Food aid saves lives in the moment, but it has never delivered lasting change. Year after year, the script is predictable: drought alerts are issued, leaders hold press briefings, pleas go out to Nairobi, temporary relief arrives, and then the cycle resets. At what point do we admit that emergency distribution is not a strategy but merely a reaction to a crisis that keeps returning?

The three MPs, entrusted with the hopes of their constituents, should be at the forefront of breaking this chain. Instead, their latest appeal reinforces the old dependency narrative that paints Turkana as a region that waits for help rather than a region capable of feeding itself. This portrayal undermines the county’s immense potential and allows the cycle of dependency to continue unchallenged.

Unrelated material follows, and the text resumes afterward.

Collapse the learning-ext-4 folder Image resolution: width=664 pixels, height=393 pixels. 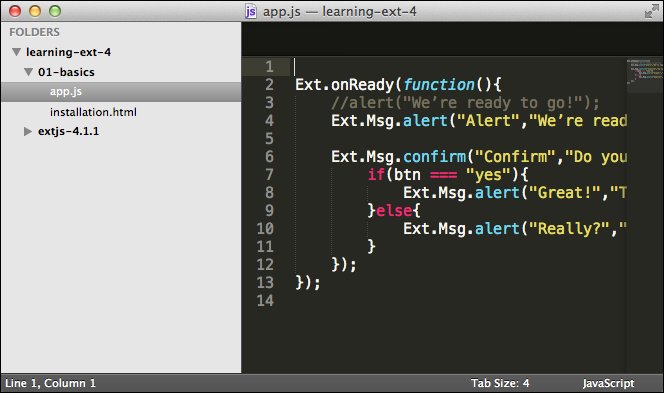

Turkana is not short of opportunities. The county has vast arable land that remains underutilized. It has abundant groundwater reserves that have been mapped, tested, and proven capable of supporting large-scale agriculture. Seasonal rivers and basins provide additional water sources for irrigation corridors. Turkana also has a youthful and energetic population ready to work and drive production. Existing infrastructure, including the Turkwel irrigation areas and the Kalobeyei farms, provides a strong foundation for expanding agricultural productivity.

What Turkana lacks is not the means to grow food. What it lacks is political courage and determined leadership.

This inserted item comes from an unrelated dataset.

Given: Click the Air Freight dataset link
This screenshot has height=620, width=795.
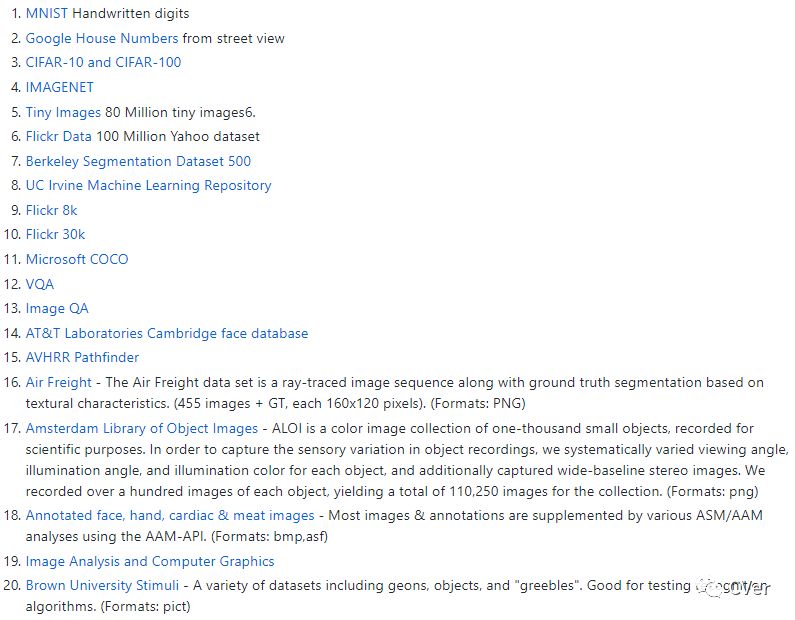Looking at the screenshot, I should (58, 382).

Imagine if the same intensity placed on calling for monthly food relief was redirected toward championing long-term agricultural investments. Large-scale solar-powered irrigation could transform community production. Expanding greenbelts could help families grow food sustainably throughout the year. Strengthening commercial pastoralism and modern livestock markets would boost incomes and food resilience. Investing in value-addition for livestock and fish would unlock untapped economic potential. Permanent water infrastructure, rather than short-term emergency measures, would stabilize communities during dry seasons. Transparent audits of stalled or underperforming agricultural projects could also ensure that past mistakes are not repeated.

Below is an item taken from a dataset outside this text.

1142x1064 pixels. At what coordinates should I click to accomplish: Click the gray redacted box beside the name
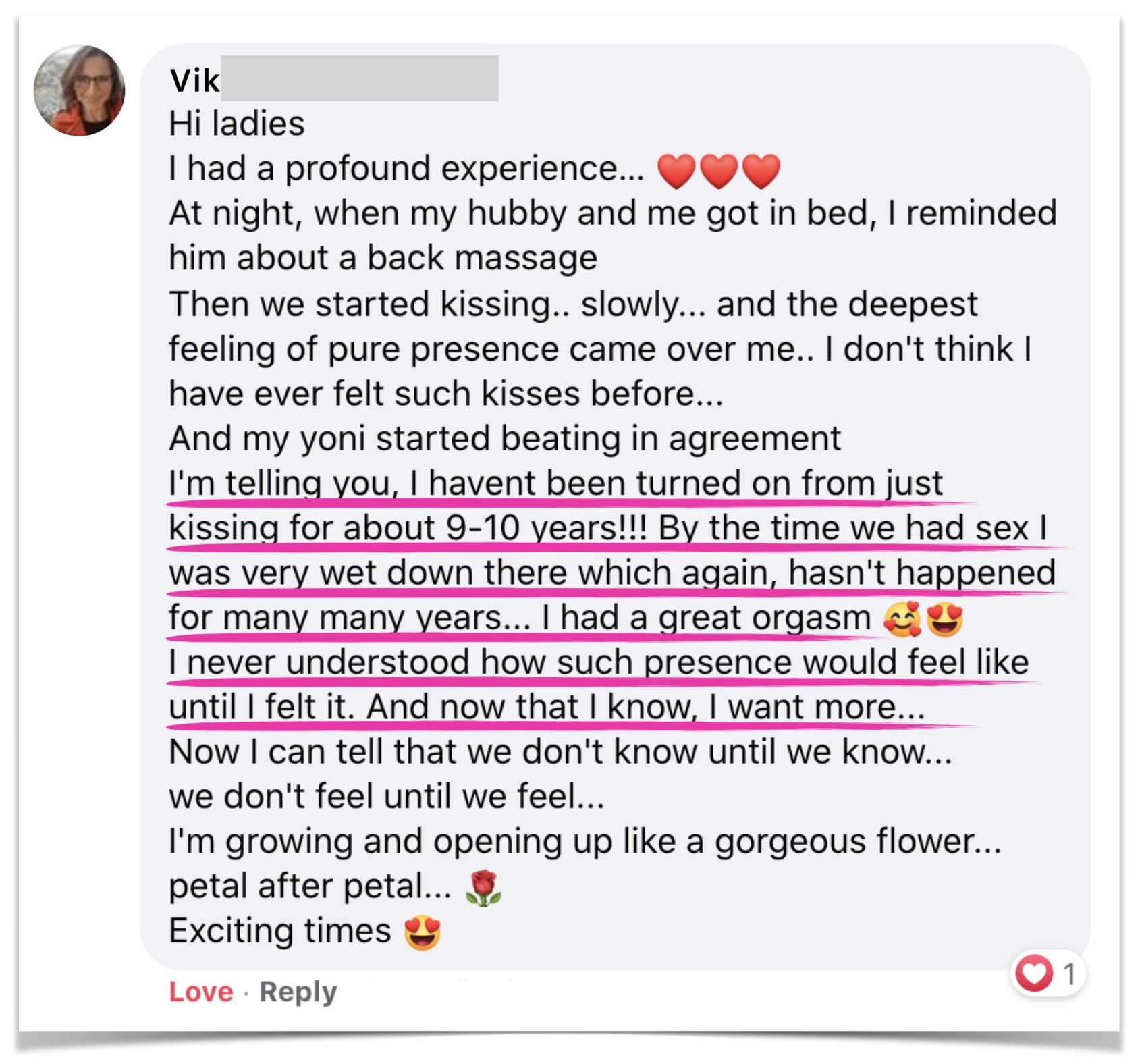pyautogui.click(x=360, y=79)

These are the policies and actions that would end hunger in Turkana. Not another round of food aid.

Turkana’s potential is undeniable. Around the world, arid and semi-arid regions with harsher climates have been transformed into agricultural hubs through innovation and leadership. Turkana can follow the same path. But this requires leaders who are willing to challenge the status quo and refuse to normalize hunger as a permanent condition.

Namwar, Ekwom, and Epuyo must rise beyond the comfort of press moments and hotel statements. The people of Turkana elected them to deliver long-term progress, not to manage emergencies year after year. Calling for food aid may offer short-term political cover, but it does little to secure the county’s future.

Turkana can feed herself. The land is there. The water is there. The human potential is immense. What remains is leadership willing to turn that potential into reality and finally break the cycle of drought-driven desperation.